TASK>
Tally the lines of the records that contain the string "genealogy", then give the total and nothing more.

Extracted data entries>

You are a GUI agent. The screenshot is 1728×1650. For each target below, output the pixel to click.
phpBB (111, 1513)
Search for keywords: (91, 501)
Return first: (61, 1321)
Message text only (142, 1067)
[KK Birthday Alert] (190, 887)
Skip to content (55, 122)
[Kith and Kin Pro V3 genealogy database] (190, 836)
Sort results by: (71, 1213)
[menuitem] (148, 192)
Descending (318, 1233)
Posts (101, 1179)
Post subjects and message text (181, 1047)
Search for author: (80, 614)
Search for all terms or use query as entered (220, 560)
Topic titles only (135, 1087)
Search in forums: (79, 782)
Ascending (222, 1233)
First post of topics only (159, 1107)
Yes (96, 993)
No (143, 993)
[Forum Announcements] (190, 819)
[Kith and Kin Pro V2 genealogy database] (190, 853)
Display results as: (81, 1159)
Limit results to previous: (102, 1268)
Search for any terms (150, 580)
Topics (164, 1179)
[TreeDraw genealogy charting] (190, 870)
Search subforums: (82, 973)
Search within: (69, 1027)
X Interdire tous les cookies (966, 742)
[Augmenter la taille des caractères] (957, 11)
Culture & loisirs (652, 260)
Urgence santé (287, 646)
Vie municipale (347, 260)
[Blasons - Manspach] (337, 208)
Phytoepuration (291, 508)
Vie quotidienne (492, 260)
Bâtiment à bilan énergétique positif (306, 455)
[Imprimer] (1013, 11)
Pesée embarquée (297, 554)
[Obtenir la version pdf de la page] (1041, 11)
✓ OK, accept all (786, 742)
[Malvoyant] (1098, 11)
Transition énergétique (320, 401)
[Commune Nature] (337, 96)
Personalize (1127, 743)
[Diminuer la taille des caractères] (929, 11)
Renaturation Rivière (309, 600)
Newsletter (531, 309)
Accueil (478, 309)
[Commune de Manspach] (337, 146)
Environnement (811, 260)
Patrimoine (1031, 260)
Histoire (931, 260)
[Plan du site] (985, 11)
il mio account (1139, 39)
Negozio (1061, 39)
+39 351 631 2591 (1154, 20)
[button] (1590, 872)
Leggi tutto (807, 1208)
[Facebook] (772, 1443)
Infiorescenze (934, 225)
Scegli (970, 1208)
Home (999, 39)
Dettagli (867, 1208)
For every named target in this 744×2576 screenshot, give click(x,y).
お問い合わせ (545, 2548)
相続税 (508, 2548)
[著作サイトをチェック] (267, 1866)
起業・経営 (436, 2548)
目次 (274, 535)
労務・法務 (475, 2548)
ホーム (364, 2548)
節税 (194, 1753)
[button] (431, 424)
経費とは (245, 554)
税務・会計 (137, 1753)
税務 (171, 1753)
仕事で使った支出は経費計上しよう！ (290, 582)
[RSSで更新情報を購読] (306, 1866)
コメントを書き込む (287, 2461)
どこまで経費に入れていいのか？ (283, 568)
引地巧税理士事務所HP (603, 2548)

TASK ANSWER>
3